Hi new to the forum. I have a lot of construction experience knowing how to build, fix and repair houses. I have been out of the construction business for while and don't know the costs. I would like to walk into an investment property and be able to make a good estimate on the costs with out having to contact either general contractors or subs for their estimates. Does anyone have any suggestions? I have heard of apps that do this but, I don't know if they account for labor costs as well as the fixtures. Thanks.
Yeah there is a perfect app I use on all my rehabs. Best part is it's free in the App Store. You just take pictures of the rooms and it spits out a material list (Lowe's material only) and how many hours the job would take so you just have to input your hourly pay rate. It's 95% accurate based on my experiences.
Here is the link below:
Hey @Josh C.
There are tons of folks reading BP. I've gotten lots requests asking about this in the last 30 mins.
I do apologize, but I thought it was clear I was just being sarcastic. Just killing time when I should be working on a property. I wish life was that easy, but there never has been or never will be an alternative for experience. I guess I forgot what's it's like starting out. Sorry.
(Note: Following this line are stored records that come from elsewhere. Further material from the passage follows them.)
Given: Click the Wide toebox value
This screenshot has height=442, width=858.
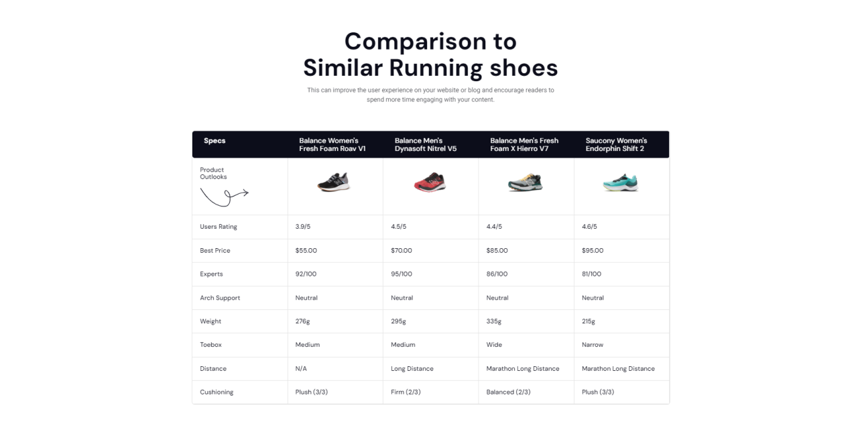Looking at the screenshot, I should point(494,345).
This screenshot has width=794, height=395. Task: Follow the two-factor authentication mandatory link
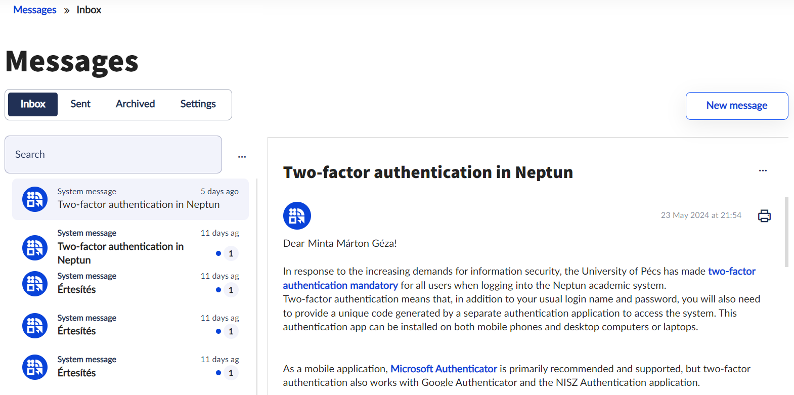click(x=340, y=285)
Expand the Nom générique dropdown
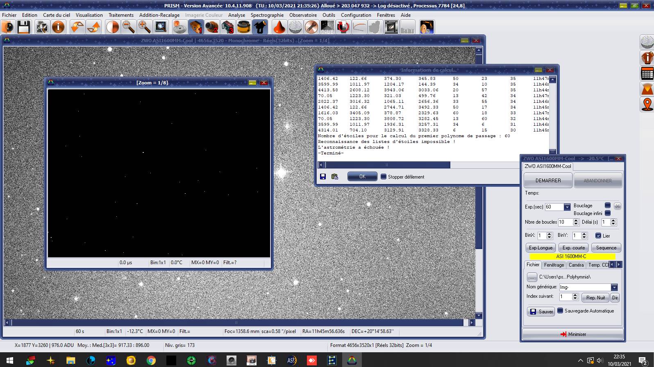This screenshot has width=654, height=367. coord(614,287)
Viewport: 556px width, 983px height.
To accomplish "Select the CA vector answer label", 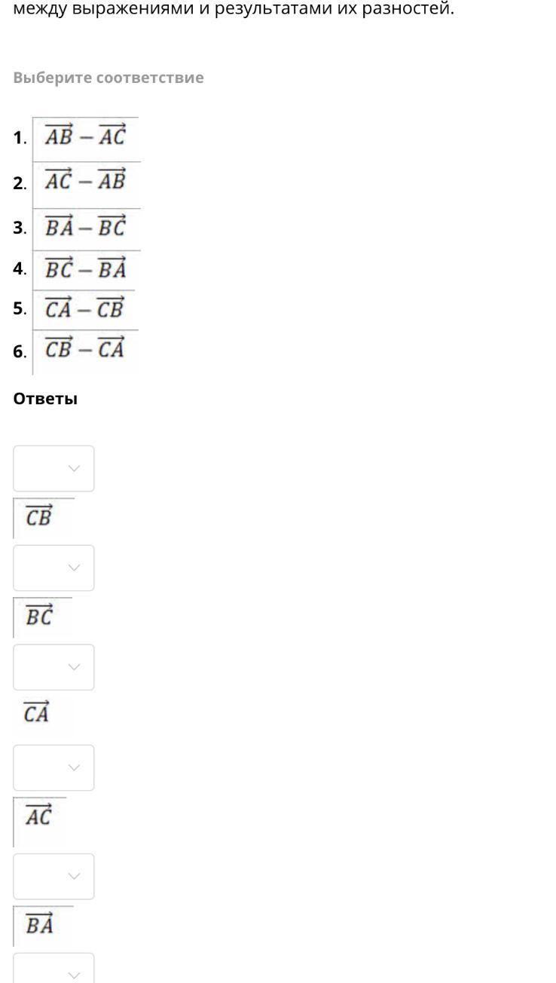I will [x=37, y=713].
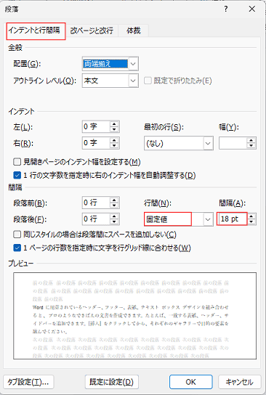266x395 pixels.
Task: Uncheck 右のインデント幅を自動調整する checkbox
Action: click(17, 175)
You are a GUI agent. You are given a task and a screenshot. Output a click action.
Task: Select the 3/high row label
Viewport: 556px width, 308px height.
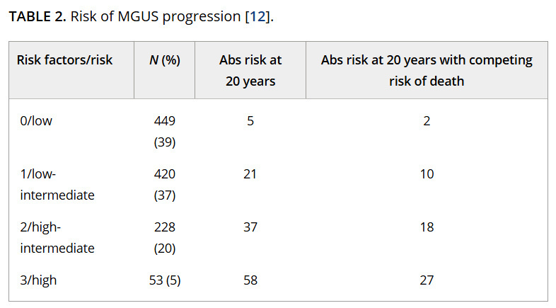[x=38, y=280]
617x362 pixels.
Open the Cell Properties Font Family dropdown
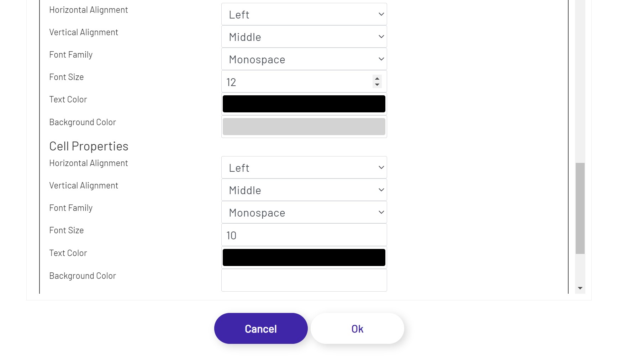pyautogui.click(x=304, y=212)
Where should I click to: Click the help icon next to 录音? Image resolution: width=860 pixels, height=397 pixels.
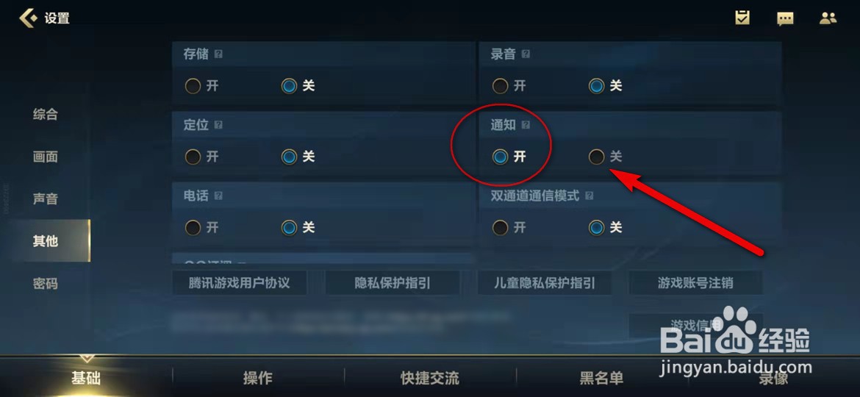coord(526,54)
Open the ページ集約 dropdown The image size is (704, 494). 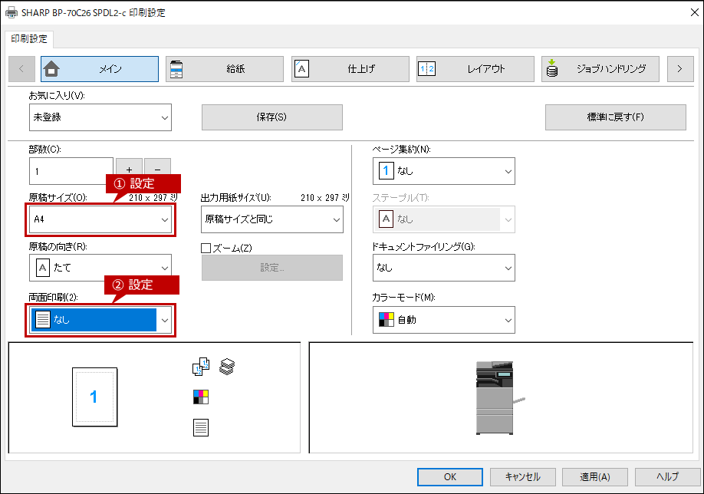tap(443, 170)
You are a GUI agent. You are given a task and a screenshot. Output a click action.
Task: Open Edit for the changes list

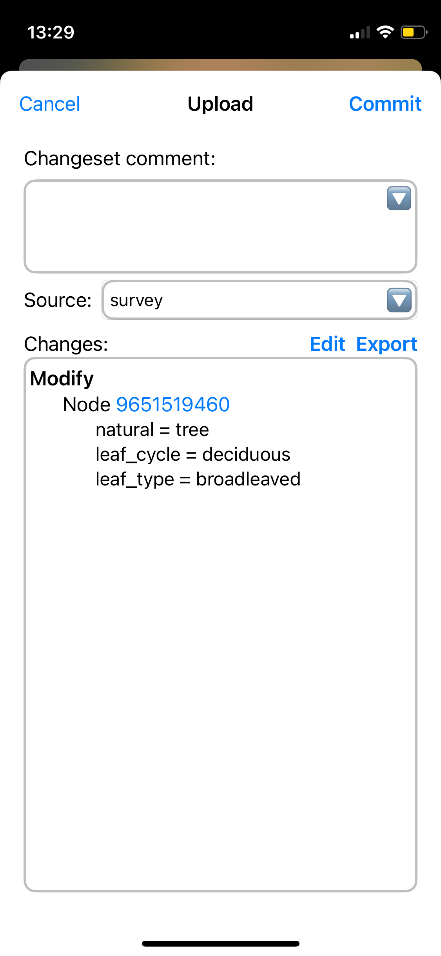(327, 344)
I might pay $100 to an experienced contractor to walk through a really bad property and give estimates of what different fixes cost and take really good notes.
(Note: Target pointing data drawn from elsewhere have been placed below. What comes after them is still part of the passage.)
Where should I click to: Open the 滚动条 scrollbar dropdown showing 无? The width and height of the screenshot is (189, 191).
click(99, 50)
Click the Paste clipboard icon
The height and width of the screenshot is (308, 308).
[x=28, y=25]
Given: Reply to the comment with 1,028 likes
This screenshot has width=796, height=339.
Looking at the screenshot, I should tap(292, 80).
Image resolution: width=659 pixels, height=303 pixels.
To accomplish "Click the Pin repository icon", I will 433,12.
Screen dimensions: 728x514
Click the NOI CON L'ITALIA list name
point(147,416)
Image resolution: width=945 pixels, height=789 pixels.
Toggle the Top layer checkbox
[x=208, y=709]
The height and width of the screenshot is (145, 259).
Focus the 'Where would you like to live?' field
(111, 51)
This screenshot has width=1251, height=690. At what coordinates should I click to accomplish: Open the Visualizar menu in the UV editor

JScotts book are what I used to get started. My entire bid process is based off these books. I live within a few hundred miles of the area he based his values off of so adjust accordingly for New York.
It's all good you has me going on that app.
I will use J Scott's book. Thanks all for your input.
I a newbie, but...
I use hammerpoint.com and it's free
Thanks I'll check that out
I typically use $30 per square foot for rehab properties. The number is scaleable depending on the area and the expected returns. ie. If its a higher end neighborhood you can estimate a higher cost per square footage conversely if its a lower end property you can spend less per square foot.